For the first two weeks, anytime a friend or relative offered condolences or a hug, I dissolved into tears. My face was constantly tear-stained and the skin under my eyes became so raw it peeled. Every one meant well as they offered love and support. To all of you, THANK YOU. I cannot begin to tell you how much your kind words and support and notes meant to my husband and me.
Murr was with me through two jobs, two cities. We were single girls together in Ithaca, NY and were homebodies together in Rochester, NY.
I met our Ithacat in the newsroom of my last paper, The Ithaca Journal, where I spent three years as a suburban reporter. Each week, the local SPCA brought in a pet to be photographed and featured in the paper. I regularly squealed when I saw the animals. We fell in love straight away. By the time her photo ran in the paper, she was already exploring my then-apartment.
She lived with me well before I started dating my now-husband. (and she instantly preferred him to me once he entered the picture. Humph.) He taught her to drink straight from the faucet and trained her to let him wear her as a “coonskin cat hat” on his head.

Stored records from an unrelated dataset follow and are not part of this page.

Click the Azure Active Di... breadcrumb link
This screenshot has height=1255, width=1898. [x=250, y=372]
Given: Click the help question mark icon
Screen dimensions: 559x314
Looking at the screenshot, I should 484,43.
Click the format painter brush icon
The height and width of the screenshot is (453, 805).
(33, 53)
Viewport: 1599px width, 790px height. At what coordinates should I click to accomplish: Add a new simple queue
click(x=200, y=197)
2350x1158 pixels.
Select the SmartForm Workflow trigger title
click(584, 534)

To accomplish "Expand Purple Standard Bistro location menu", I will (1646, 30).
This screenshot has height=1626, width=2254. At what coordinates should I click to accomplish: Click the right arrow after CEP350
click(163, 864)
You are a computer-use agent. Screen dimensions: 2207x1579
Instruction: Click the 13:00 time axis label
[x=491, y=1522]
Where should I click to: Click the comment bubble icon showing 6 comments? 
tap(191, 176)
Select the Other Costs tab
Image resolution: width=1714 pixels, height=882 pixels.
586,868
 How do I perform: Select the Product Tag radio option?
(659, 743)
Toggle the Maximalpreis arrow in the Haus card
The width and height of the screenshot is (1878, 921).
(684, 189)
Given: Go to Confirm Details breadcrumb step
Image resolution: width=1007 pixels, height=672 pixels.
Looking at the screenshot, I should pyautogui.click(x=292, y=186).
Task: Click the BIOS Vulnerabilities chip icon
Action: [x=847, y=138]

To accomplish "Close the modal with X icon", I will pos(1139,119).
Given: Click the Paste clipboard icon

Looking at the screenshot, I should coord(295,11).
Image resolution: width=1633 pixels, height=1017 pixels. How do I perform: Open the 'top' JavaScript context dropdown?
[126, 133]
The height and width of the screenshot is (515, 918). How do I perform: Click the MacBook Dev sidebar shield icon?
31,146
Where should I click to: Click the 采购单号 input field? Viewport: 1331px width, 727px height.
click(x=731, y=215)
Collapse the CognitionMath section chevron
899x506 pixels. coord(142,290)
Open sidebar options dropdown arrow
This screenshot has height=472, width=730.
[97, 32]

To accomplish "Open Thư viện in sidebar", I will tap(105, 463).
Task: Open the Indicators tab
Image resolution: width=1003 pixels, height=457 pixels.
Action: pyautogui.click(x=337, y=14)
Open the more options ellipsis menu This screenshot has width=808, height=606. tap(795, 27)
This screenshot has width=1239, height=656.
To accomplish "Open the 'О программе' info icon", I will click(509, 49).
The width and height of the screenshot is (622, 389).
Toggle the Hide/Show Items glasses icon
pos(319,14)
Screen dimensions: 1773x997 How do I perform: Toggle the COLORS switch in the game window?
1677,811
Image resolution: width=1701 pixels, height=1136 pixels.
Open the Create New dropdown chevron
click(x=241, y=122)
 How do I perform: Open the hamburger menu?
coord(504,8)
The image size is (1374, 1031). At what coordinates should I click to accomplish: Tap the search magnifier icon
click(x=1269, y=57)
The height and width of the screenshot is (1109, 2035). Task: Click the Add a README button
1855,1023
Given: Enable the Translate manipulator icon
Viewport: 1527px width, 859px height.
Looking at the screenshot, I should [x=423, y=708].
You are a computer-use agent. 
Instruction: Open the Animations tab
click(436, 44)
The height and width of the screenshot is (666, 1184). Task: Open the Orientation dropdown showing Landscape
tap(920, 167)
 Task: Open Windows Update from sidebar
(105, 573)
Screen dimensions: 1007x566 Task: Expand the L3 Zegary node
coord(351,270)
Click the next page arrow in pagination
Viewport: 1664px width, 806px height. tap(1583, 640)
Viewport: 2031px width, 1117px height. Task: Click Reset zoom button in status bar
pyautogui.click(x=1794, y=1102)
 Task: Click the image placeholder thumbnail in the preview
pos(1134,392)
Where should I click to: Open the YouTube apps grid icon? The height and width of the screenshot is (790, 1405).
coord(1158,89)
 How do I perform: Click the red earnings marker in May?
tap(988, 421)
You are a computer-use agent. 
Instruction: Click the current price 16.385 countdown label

She was an incredible mouse-hunter, even dumped a bloody carcass on my chest while I slept one night. She purred proudly nearby until I discovered her “gift.”
She was tiny, sweet, silly, and beautiful. And she knew it.
We constantly told incredibly lame cat jokes and penned silly cat songs about our girl. Her name morphed into our pet name for one another. And trust me, that got confusing!
As Murr grew older, she became far more interested in snuggling. She slept with me every night and snuggled with us both every chance she got, particularly in the winter months, as she grew chilly.
She also loved to sleep on my hubs as he napped or worked.
In her last months, Murr had started pooping outside the litter box around the house. We thought she was mad about the new furbaby and that the landmines were payback.
Turned out she was sick. Really sick.
One month ago, she threw up repeatedly around the house. She was extra snuggly. She had grown smaller. She was clearly weak. She had just started coming downstairs again (she had banished herself to our second floor months earlier when the new cat came to live with us).
We called the vet. Hubs took her in on June 13, after I went to work.
She never came home.
Hubs called me, his voice wavering, and told me the news. I spoke with the vet, who explained the prognosis. She was in a lot of pain and had only weeks left. We made the excruciating decision to put her to sleep.
My brave husband was with her in her final minutes and said she went peacefully. I bawled in the bathroom at work. Later, we bawled together at home and told stories about her.
New cat snuggled up to me that night, she knew I needed extra love.
I wanted to write this sooner, but couldn’t do it. I miss her. A lot. I’m crying as I type and I repeatedly remind myself that she’s no longer suffering, and in a better place.
She loved us as much as we loved her. And she will always be with us.
Good bye, sweet girl.
Have you lost a cherished furbaby? Please share a memory of your pet with me.